You can find my lock-free library here;
http://www.liblfds.org
Another is Samy Bahra's Concurrency Kit;
http://www.concurrencykit.org
FYI Microsoft's .Net framework gained some lock free classes in .Net 4.0. Namely container classes in the System.Collections.Concurrent namespace, which are:
ConcurrentDictionary
ConcurrentQueue
ConcurrentStack
I've looked into their implementation and they are relatively fiddly/complex under the hood therefore they do represent a significant amount of effort in designing and testing (threading issues are of course notoriously difficult to test to a high standard).
You can take a look at libcds C++ library.

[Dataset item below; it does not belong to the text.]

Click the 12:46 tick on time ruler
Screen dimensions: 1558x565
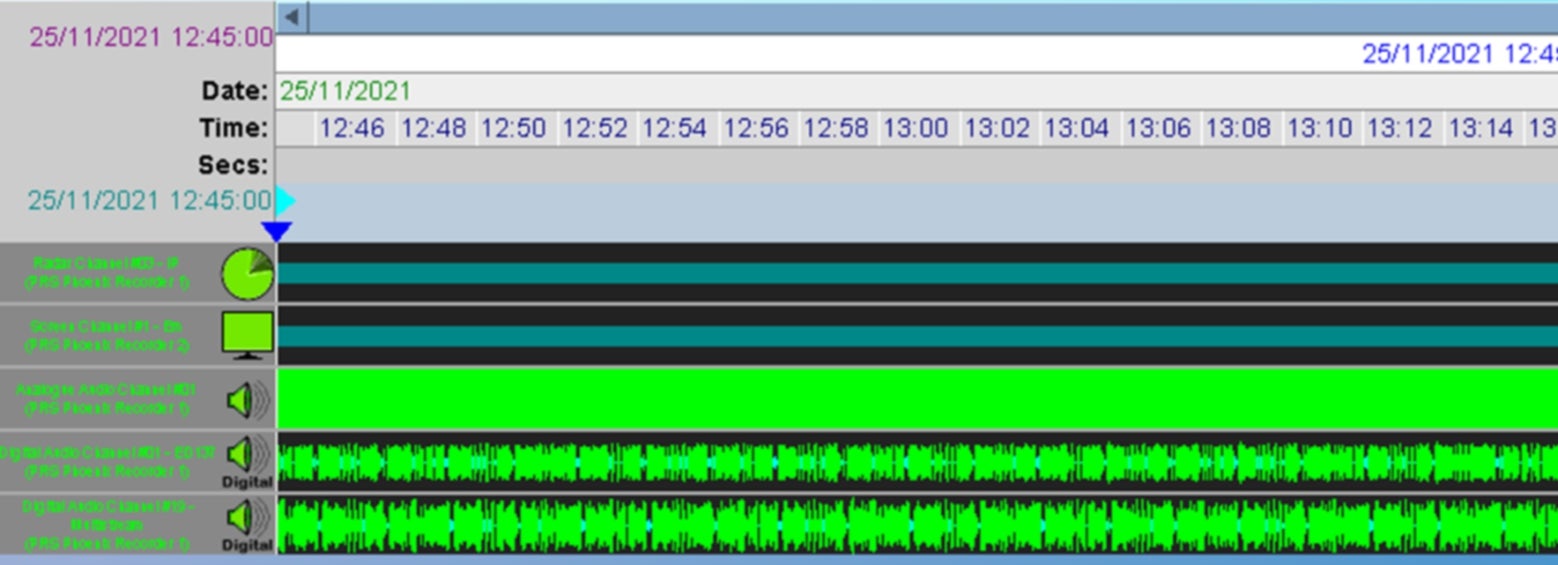tap(352, 128)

It is collection of lock-free containers (stacks, queues, sets and maps) and safe memory reclamation algorithms.
IMHO regarding C++ (I'm not advanced in other languages). New C++ standard has just been released and the compiler developers need a time to implement its requirements. Today, all compilers do not support C++11 memory model entirely since it requires significant changes in compiler’s optimization rules. Recently, Microsoft announces support of the atomic operations that is the base of lock-free programming in VC++ 11 Developer Preview. It is good news for us. As I know, GCC is going to support it in 4.8 (or above).
Second problem is patents. Many interesting lock-free container algorithms are patented that is a barrier to include them to vendor’s libraries.

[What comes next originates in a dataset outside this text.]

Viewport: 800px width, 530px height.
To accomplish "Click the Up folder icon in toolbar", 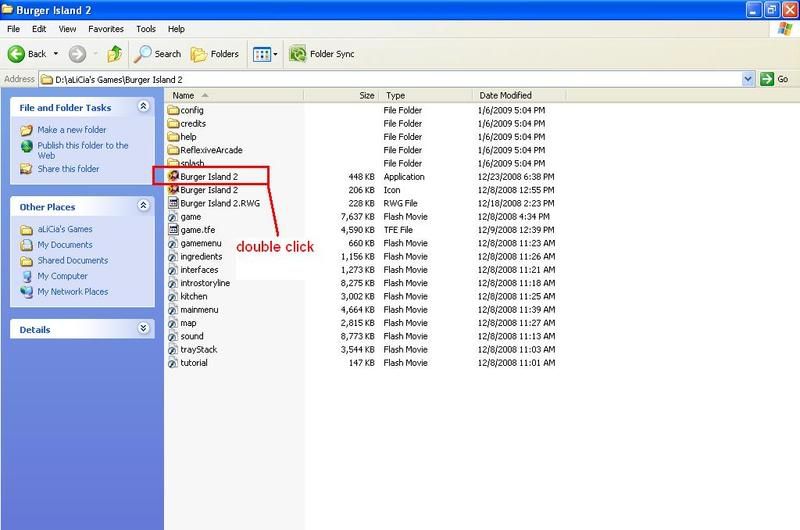I will click(x=114, y=54).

Third, the main part of lock-free containers is garbage collecting (safe memory reclamation). C++ is free from any GC (fortunately). There are a few GC algos (Hazard Pointer, Pass-the-Buck, epoch-based and so on) but most of them are patented too.
Fourth, not enough instruments to prove the correctness of memory fences applied in your lock-free implementation. Now I known only one – relacy(http://www.1024cores.net/home/relacy-race-detector).
I think after 2-3 years we’ll see many production-ready multiplatform C++ libraries of lock-free containers and algorithms. These libraries are being developed by vendors and enthusiasts.
However, in my opinion, our future is the hardware transaction memory (HTM). Today AMD, Sun (sorry, Oracle), Intel (?) are investigating HTM with very interesting results. Let’s wait.
There is at least one "lock free” framework that is somewhat popular: Erlang.
One major problem is that unless one uses an excessive number of memory barriers, it's hard to be certain that one has enough; if one does use an excessive number of memory barriers, performance is likely to be inferior to what one would have gotten using locks.
The biggest problem with locks is not performance, but robustness. If a thread gets waylaid while it holds a lock, the system dies. By contrast, if a thread which is accessing a lock-free data structure gets waylaid, it won't affect other threads' use thereof. In some situations, a lock-free data structure may be preferable to one using locks, even if performance is inferior, because one must protect the system from being brought down by a malfunctioning thread (for example, even if one was prepared to kill off a thread which hit a StackOverflowException without taking down the process, how would one protect against a thread putting a lot of stuff on its stack before calling a method to access a lock-protected data structure that the method, such that the lock-guarded method hit a stack overflow?) If one uses lock-free data structures, such risks aren't a problem.